La collision avec l’administration légale et la tutelle – L’article 387-1 du Code civil dispose que l’administrateur légal ne peut, sans l’autorisation préalable du juge des tutelles, réaliser un certain nombre d’actes de disposition (notamment disposer d’un immeuble, emprunter, constituer une sûreté pour garantir la dette d’un tiers). Les conséquences de ces actes peuvent être extrêmement graves pour le mineur et le législateur a donc estimé qu’ils ne pouvaient être réalisés sans contrôle judiciaire préalable.

Sur ce point, la collision entre la liberté du droit de la société civile et l’ordre public de la protection des mineurs est frontale. Selon les statuts, la collectivité des associés, voire le gérant seul, peut vendre ou acquérir des biens immobiliers, emprunter et constituer des garanties réelles ou personnelles engageant le patrimoine social et les associés personnellement.

La primauté du droit des sociétés sur le droit des incapacités – La question de l’articulation de ces deux corpus juridiques ou de la primauté de l’un se pose. Au nom de la protection du mineur, le juge des tutelles doit-il s’inviter dans le fonctionnement de la société et passer outre l’écran de la personnalité morale ? Au contraire, est-ce que l’être moral annihile cette protection au nom de l’autonomie de ses règles de fonctionnement ? Une doctrine a estimé que si « l’objet de la société civile est (…) d’acquérir un immeuble, il ne serait pas absurde de soutenir que par voie d’analogie, il conviendrait de recueillir l’accord du juge des tutelles, obligation qui s’imposerait d’autant plus lorsqu’il y a lieu de contracter un emprunt pour cette acquisition7 ». En effet, le mineur étant tenu indéfiniment des dettes de la société et donc de l’emprunt contracté, une telle autorisation semblerait requise. Cette analyse qui se fonde davantage sur l’esprit des textes que sur leur lettre, n’a pas été suivie par la Cour de cassation.

Par une décision du 14 juin 2000, la Cour a tranché. L’accord du juge des tutelles n’est pas nécessaire pour la souscription d’un emprunt par une société civile même si un mineur est associé majoritaire8. Il s’agit d’une stricte application des textes. En droit, l’emprunteur est la société civile et non le mineur. Il en résulte que l’article 387-1 du Code civil ne s’applique pas et que la société civile peut emprunter librement, sans autorisation judiciaire. Imposer l’autorisation préalable du juge reviendrait à nier la personnalité morale. Si la solution posée par la Cour de cassation est conforme à la lettre de la loi, elle n’est cependant pas à l’abri de critiques car l’écran de la personnalité morale est faiblement opaque en matière de société civile, spécialement en raison de l’obligation illimitée au passif social.

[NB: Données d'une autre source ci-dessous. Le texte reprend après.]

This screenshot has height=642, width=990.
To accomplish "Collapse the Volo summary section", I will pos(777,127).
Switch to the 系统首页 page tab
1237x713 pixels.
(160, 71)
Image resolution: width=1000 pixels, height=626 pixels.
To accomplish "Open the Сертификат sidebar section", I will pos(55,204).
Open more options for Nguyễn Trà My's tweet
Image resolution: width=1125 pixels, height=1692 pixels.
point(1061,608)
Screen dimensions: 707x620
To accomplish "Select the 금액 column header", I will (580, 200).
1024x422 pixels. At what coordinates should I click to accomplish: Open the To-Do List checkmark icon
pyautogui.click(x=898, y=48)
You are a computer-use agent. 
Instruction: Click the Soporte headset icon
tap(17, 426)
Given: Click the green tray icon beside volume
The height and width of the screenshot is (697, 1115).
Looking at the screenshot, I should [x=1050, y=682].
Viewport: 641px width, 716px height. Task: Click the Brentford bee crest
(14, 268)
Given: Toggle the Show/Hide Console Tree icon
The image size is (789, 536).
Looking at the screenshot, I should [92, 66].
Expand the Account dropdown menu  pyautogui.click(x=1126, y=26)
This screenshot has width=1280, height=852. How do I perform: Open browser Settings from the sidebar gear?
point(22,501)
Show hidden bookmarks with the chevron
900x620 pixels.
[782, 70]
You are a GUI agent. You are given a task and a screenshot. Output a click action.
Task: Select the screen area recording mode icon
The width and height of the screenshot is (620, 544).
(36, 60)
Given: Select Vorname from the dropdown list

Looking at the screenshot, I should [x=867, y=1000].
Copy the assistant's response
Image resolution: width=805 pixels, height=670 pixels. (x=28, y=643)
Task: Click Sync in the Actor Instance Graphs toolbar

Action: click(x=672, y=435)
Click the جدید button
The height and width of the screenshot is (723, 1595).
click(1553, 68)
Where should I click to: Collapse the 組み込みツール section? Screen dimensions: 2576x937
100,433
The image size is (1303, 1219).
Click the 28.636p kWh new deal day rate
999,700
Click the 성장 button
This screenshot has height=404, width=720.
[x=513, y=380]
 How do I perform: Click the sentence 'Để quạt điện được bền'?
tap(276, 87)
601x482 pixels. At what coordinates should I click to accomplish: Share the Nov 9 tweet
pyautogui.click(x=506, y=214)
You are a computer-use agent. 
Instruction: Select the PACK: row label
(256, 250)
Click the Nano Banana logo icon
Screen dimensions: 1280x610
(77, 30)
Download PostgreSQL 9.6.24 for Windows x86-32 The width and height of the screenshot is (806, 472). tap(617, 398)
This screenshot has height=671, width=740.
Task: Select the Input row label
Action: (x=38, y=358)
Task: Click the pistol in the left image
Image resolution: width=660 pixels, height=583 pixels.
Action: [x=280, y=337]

Équilibre et responsabilité – La jurisprudence a indiqué que les règles de fonctionnement de la société civile prévalent sur les règles de l’administration légale et de la tutelle. Elle n’a pas validé les opérations faisant prendre des risques inconsidérés à un mineur, sources de dommage pour lui. Il convient, à notre sens, de conserver une certaine mesure dans l’utilisation des sociétés civiles avec des mineurs pour deux raisons. Les montages destinés à empêcher l’application d’une protection légale au profit d’une personne vulnérable peuvent être constitutifs d’une fraude. Par ailleurs, la responsabilité illimitée de l’associé mineur pose réellement une difficulté dans le fonctionnement de la société civile. Si un associé mineur subissait un préjudice par l’utilisation mal maîtrisée de cette société, des responsabilités devront être établies. L’administrateur et le tuteur devront rendre des comptes. Il en sera de même de leurs conseils dont la responsabilité pourra être recherchée pour défaut de conseil.

Mineur

II – L’obligation illimitée au passif

L’obligation illimitée des associés au passif social constitue la principale difficulté de la présence d’un associé mineur. Avant de préciser sa situation particulière à cet égard (B), nous rappellerons le régime légal de cette obligation (A).

A – Le régime légal de l’obligation illimitée au passif

Le régime de l’obligation illimitée aux dettes sociales – L’article 1857 du Code civil dispose qu’« à l’égard des tiers, les associés répondent indéfiniment des dettes sociales à proportion de leur part dans le capital social à la date de l’exigibilité ou au jour de la cessation des paiements ». Les associés d’une société civile sont responsables du passif social au-delà de leurs apports et de façon illimitée sur leurs biens personnels. Cette obligation n’est cependant pas solidaire et les associés peuvent opposer aux créanciers les bénéfices de discussion et de division.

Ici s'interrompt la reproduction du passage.